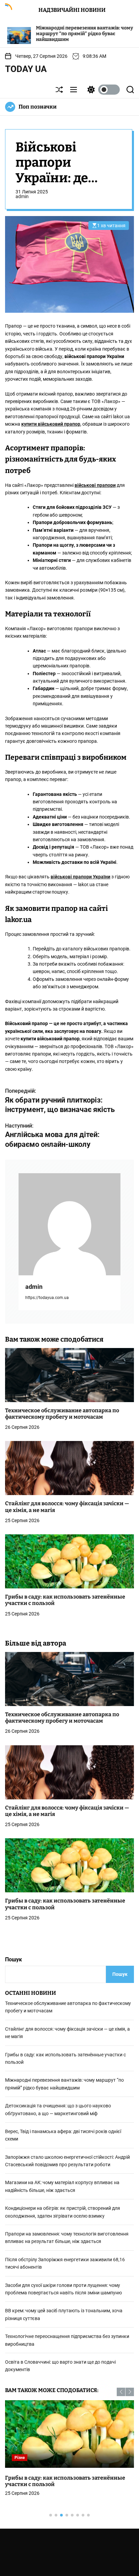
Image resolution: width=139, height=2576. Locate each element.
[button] (121, 2392)
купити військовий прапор (50, 424)
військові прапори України (80, 876)
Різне (20, 2457)
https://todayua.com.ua (47, 1297)
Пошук (13, 1959)
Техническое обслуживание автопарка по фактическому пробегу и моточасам (62, 1413)
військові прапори (95, 485)
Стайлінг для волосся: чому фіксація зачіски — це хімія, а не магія (67, 1810)
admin (22, 196)
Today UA (26, 69)
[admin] (69, 1224)
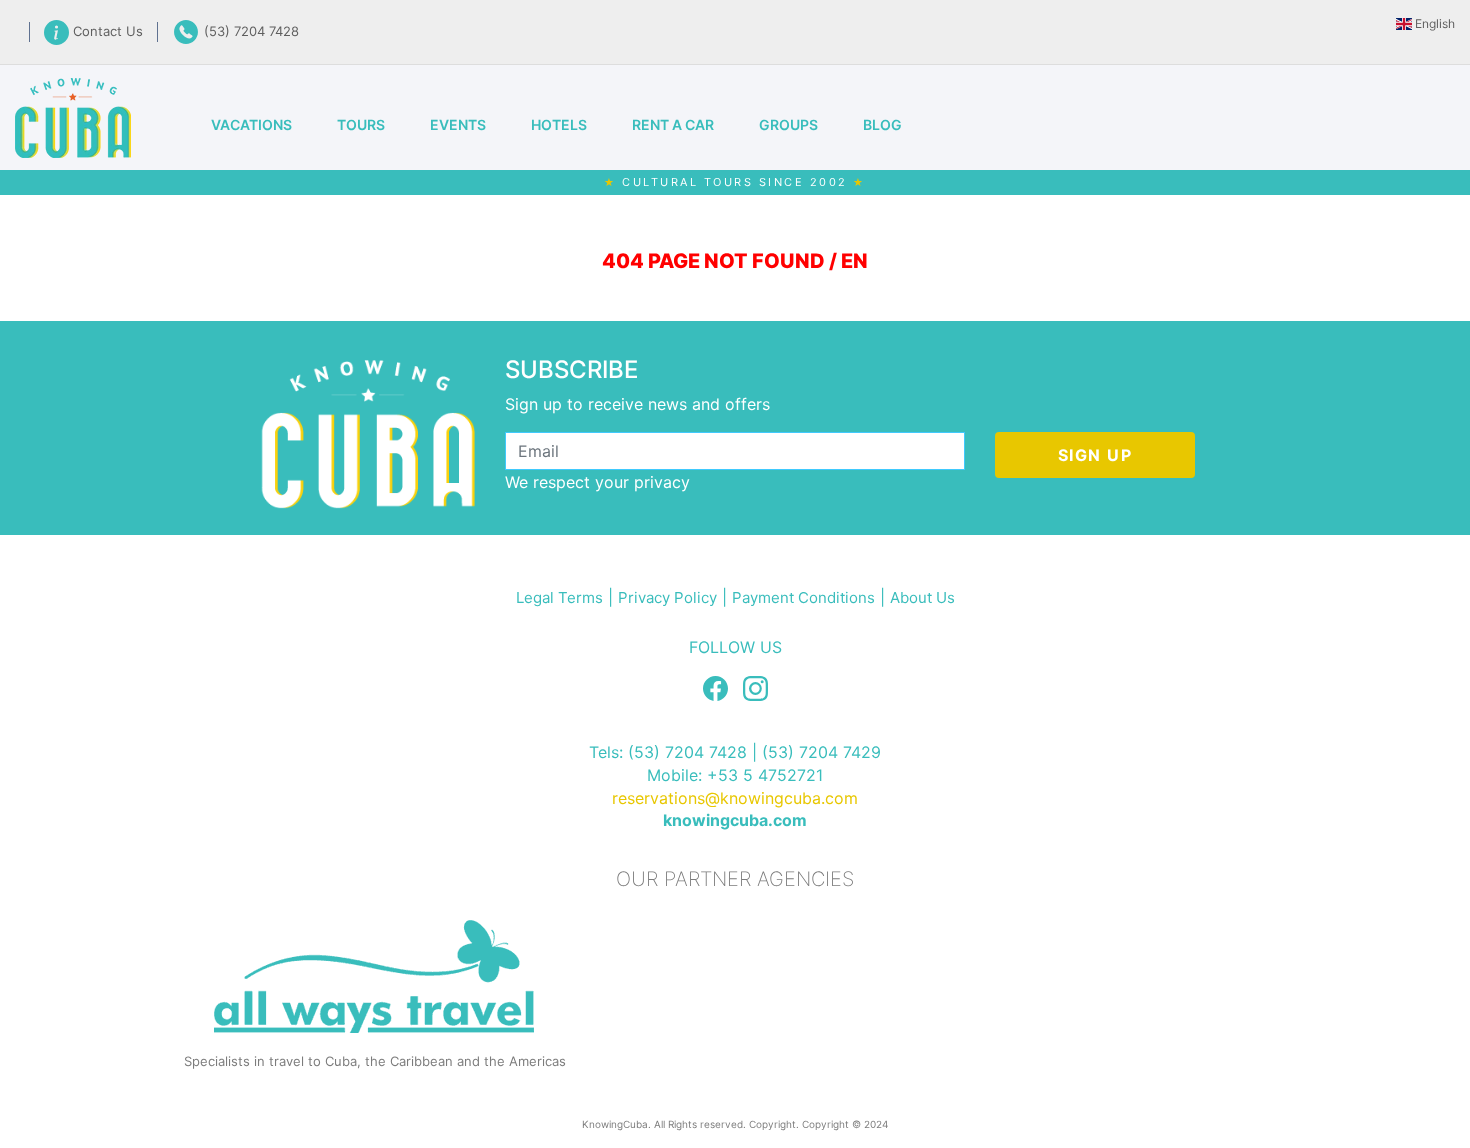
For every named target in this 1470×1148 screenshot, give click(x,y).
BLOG (882, 124)
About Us (922, 597)
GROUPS (788, 124)
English (1433, 23)
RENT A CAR (673, 124)
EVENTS (458, 124)
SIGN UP (1095, 455)
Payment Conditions (803, 597)
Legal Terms (559, 597)
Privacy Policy (667, 597)
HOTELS (559, 124)
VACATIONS (251, 124)
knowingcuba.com (735, 820)
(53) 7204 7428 (249, 31)
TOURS (361, 124)
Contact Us (110, 31)
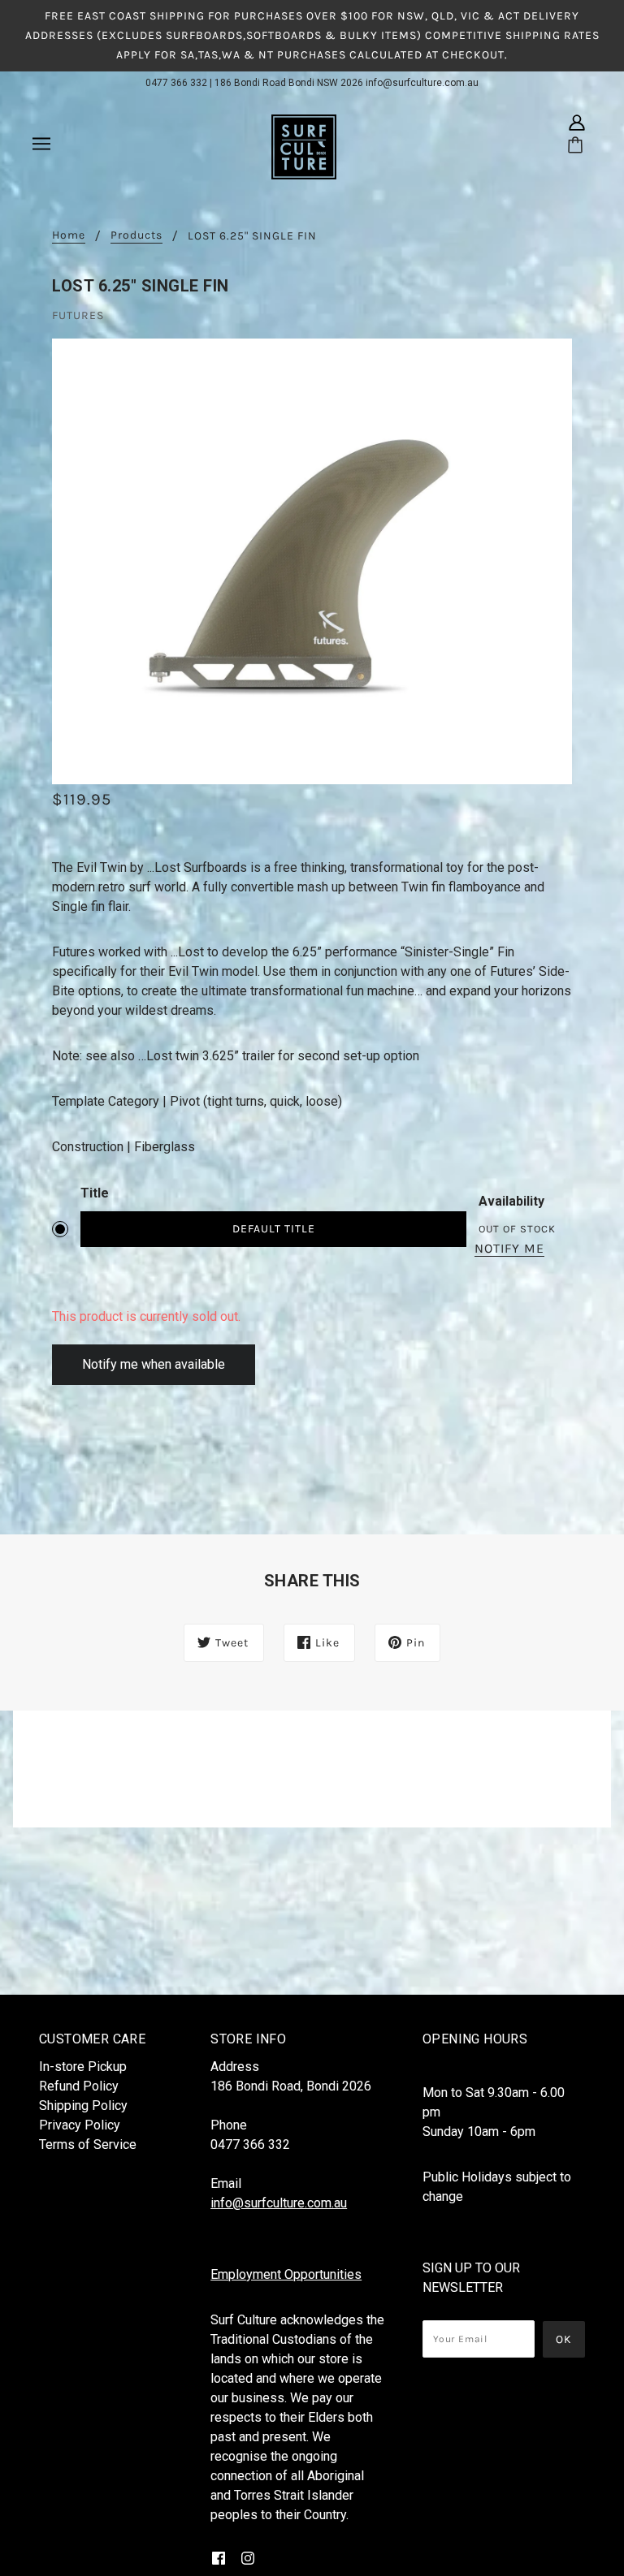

□ □ □

### What you have to do
Word for word, please, restate the lines of the listing from the one holding "SIGN UP (1095, 455)" down to the last line, leaving out any pictures.

### Solution to the exercise
SIGN UP (1095, 455)
Payment Conditions (803, 597)
Legal Terms (559, 597)
Privacy Policy (667, 597)
HOTELS (559, 124)
VACATIONS (251, 124)
knowingcuba.com (735, 820)
(53) 7204 7428 (249, 31)
TOURS (361, 124)
Contact Us (110, 31)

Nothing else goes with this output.